President Obama wants to contain ISIS, force Iraq to heal its sectarian divisions, and limit American exposure to the conflict. His is struggling to craft a strategy that can meet all three objectives.
President Barack Obama’s faces a ‘trilemma' in Iraq. How does he simultaneously contain the Al Qa’ida breakaway group ISIS, coerce Iraqi Prime Minister Nuri al-Maliki to undertake political reform, and limit his political exposure to a conflict from which he withdrew three years ago?
Obama has explicitly argued that military action without political reform would be an unsatisfactory short-term fix. Obama reasons that unless ISIS and its neo-Baathist allies can be split from sympathetic Sunni communities, then Baghdad will not be able to durably hold areas cleared of militants.
Some, like the Iraq scholar Fanar Haddad, have advocated ‘delaying any attempt at structural change until the crisis has subsided to manageable proportions’ – but Obama might argue that, once he intervenes to stamp down the crisis, Maliki’s incentives to reform – a process that, by definition, would involve a diminution of his own powers – are reduced. Once one pulls a lever, one’s leverage falls; one also risks generating moral hazard.
President Obama’s 19 June speech
Obama attempted to reconcile these competing demands in his speech of 19 June.
Obama promised increased support for Iraqi security forces to weaken ISIS in the short-term.
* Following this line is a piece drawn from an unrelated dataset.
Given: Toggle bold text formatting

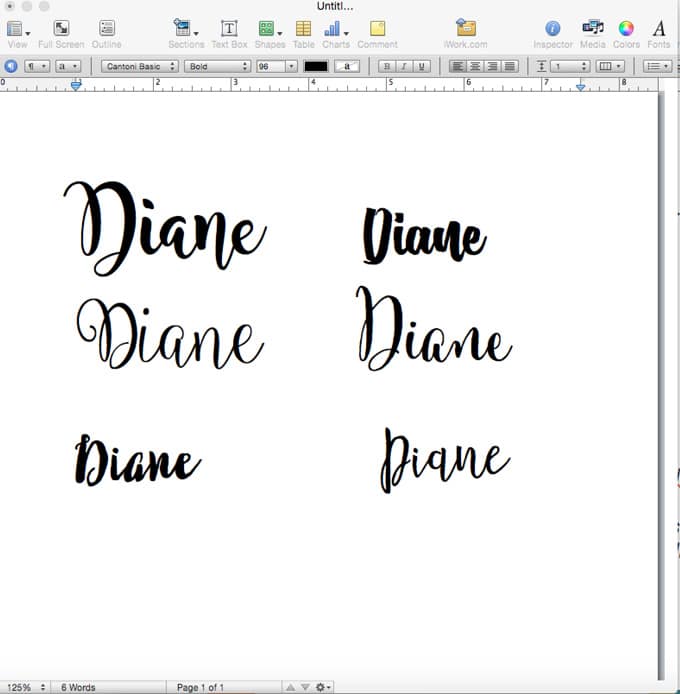Looking at the screenshot, I should pyautogui.click(x=386, y=66).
This includes:
- An increase in intelligence, surveillance and reconnaissance (ISR) assets (the number of reconnaissance flights over Iraq doubled from 17 to 34 between the 17 and 19 June);
- The creation of a joint operations centres in Baghdad and northern Iraq to share intelligence and coordinate planning;
- The deployment of 300 additional US Special Forces to “train, advise and support” Iraqi security forces in a non-combat role, dozens of whom will arrive soon.
Given the disarray in Iraq’s higher command (Maliki has fired five senior commanders for deserting their posts), the upgraded American role could increase morale in Iraq’s security forces and bring some order to what has been a chaotic response.
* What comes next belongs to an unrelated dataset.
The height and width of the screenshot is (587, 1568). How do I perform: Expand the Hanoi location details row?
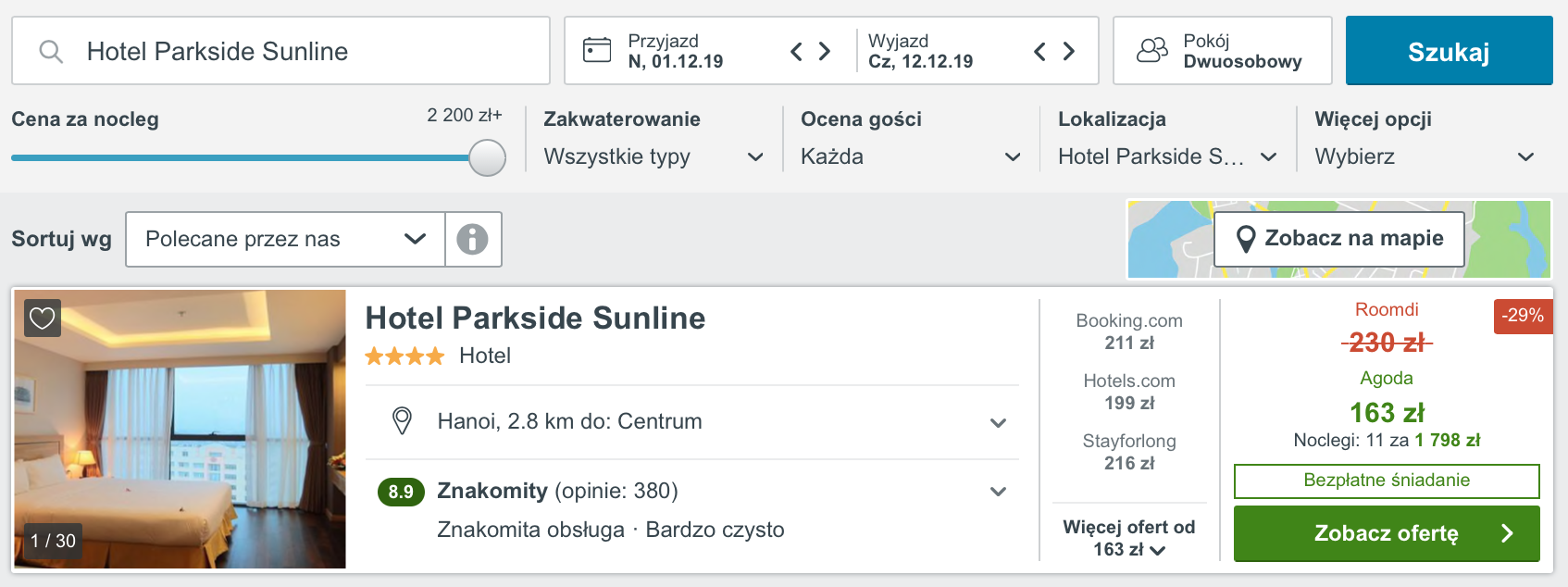692,422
This support has three other purposes. First, it is intended to address weaknesses in American intelligence that the chairman of the Joint Chiefs of Staff, General Martin Dempsey, had warned of the previous day.
Second, it creates structures that would facilitate the second element in Obama’s speech, the threat of ‘targeted and precise military action if and when we determine that the situation on the ground requires it’. In particular, Special Forces could play a forward air control role, guiding US aircraft to targets – much as the SAS and others did in Libya. Third, this limited support buys time for reform. Obama explicitly connected his threat of airstrikes to the pace of ISIS’ advances, but more importantly he implicitly – though clearly enough – also connected it to political reform:
"Now, it’s not the place for the United States to choose Iraq’s leaders. It is clear, though, that only leaders that can govern with an inclusive agenda are going to be able to truly bring the Iraqi people together and help them through this crisis. Meanwhile, the United States will not pursue military actions that support one sect inside of Iraq at the expense of another."
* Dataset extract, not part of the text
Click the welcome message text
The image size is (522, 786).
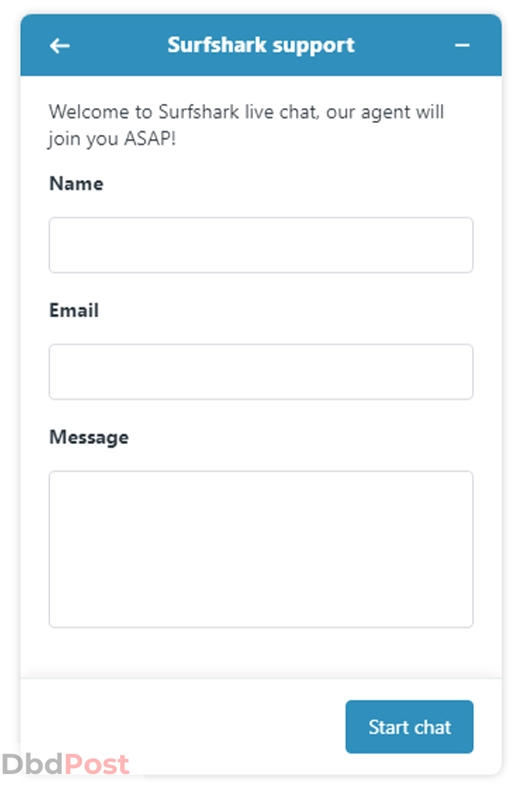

Conditions for Intervention
Simply put, Obama is conditioning additional military support on the sort of political changes that he sees as necessary to breaking ISIS’ military and political coalitions.
Despite reports that the US is exploring the option of supporting alternative candidates for the premiership, Obama did not call for Maliki’s resignation and specified that ‘whether he [Maliki] is prime minister or any other leader aspires to lead the country, that it has to be an agenda in which Sunni, Shia and Kurd all feel that they have the opportunity to advance their interest through the political process’. This careful choice of words indicates that the White House wishes to give both itself and Maliki the latitude of demonstrating an ‘inclusive agenda’ by other means, such a pan-sectarian and pan-ethnic coalition with Maliki at the helm.
Yet Obama left the definition of such an agenda unspecified beyond such vague terms as ‘fair and just governance’. Translating this into practice is fraught with difficulty. Fanar Haddad has asked, ‘given the oceanic depths of Sunni alienation from Maliki, and all the damage that has been done over the years, what would an attempt by the prime minister to reach out to Sunnis even look like? What could he possibly say or do to engender trust from a group that views him in ways not dissimilar from how a critical mass of Shiites viewed Saddam Hussein?’ RUSI’s Gareth Stansfield has also scorned ‘the illiterate reading of Iraq’s political sociology as being capable of generating cross-cutting communal linkages’.
Obama’s challenge will therefore be to develop his own realistic benchmarks for Iraqi political reform, and convey this to Iraqi political elites and those states that influence Iraqi political actors.
This is all the more difficult in light of the fact that some Sunni communities in Iraq and a number of Sunni-majority and Sunni-led Gulf Arab states, notably Saudi Arabia, have struggled to reconcile themselves to the idea of Shia majoritarianism in Iraq since the 2003 invasion and therefore have unrealistic expectations of the sort of cross-sectarian power sharing that they think should be imposed in Iraq (power sharing of the sort that they would never, of course, countenance with their own politically marginalised sectarian minorities). Persuading Saudi Arabia to take a more constructive position will be one of the key secondary tasks of US Secretary of State John Kerry as he heads to Baghdad and the wider region.
President Obama characteristically deliberative style is unsuited to a conflict of this pace. Although he took days to deliver a major speech on Iraq, its basic outlines were obvious from the very beginning of the crisis: limited military support, with escalation predicated on sectarian outreach by Iraq’s political leaders.